Written problem: Recast the entries below, from the line with "will pyautogui.click(x=1360, y=486)." to the line with "Action: point(426,151)", as a Markdown table with the columns Row and Line. Number each line, and leave out any blank lines.

Saved entries
________

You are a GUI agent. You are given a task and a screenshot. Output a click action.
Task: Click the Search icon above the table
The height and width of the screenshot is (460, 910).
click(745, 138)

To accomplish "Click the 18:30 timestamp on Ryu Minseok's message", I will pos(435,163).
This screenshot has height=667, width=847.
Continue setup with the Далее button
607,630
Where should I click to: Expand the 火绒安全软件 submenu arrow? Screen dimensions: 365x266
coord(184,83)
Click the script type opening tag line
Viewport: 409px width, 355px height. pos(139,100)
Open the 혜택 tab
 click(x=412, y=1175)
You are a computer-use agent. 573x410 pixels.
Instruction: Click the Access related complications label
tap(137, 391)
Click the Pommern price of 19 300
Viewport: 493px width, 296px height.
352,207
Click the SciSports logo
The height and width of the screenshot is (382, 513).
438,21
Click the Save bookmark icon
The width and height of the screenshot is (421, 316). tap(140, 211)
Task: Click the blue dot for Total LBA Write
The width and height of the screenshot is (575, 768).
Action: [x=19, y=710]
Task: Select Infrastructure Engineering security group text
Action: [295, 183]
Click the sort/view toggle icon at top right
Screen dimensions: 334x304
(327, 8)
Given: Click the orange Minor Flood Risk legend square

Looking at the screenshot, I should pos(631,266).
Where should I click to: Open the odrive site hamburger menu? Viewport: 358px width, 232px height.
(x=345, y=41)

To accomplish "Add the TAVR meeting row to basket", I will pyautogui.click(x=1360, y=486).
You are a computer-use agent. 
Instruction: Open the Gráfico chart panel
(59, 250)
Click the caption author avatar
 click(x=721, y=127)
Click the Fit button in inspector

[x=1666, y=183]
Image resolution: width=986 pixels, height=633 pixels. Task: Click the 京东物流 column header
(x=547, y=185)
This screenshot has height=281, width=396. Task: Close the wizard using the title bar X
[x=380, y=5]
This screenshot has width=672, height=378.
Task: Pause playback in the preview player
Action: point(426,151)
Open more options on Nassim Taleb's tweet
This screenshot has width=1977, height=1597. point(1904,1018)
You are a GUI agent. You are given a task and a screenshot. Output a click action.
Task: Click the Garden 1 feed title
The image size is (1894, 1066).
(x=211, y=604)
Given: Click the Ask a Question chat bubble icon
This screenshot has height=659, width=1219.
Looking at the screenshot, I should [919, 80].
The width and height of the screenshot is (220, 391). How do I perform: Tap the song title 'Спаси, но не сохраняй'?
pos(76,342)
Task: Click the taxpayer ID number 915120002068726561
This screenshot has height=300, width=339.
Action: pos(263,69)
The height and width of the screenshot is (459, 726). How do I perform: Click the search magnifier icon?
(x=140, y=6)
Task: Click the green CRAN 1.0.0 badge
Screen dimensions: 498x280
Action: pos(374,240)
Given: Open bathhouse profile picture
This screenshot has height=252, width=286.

________

Result of this task:
| Row | Line |
|---|---|
| 1 | To accomplish "Add the TAVR meeting row to basket", I will pyautogui.click(x=1360, y=486). |
| 2 | You are a computer-use agent.  |
| 3 | Instruction: Open the Gráfico chart panel |
| 4 | (59, 250) |
| 5 | Click the caption author avatar |
| 6 |  click(x=721, y=127) |
| 7 | Click the Fit button in inspector |
| 8 | [x=1666, y=183] |
| 9 | Image resolution: width=986 pixels, height=633 pixels. Task: Click the 京东物流 column header |
| 10 | (x=547, y=185) |
| 11 | This screenshot has height=281, width=396. Task: Close the wizard using the title bar X |
| 12 | [x=380, y=5] |
| 13 | This screenshot has width=672, height=378. |
| 14 | Task: Pause playback in the preview player |
| 15 | Action: point(426,151) |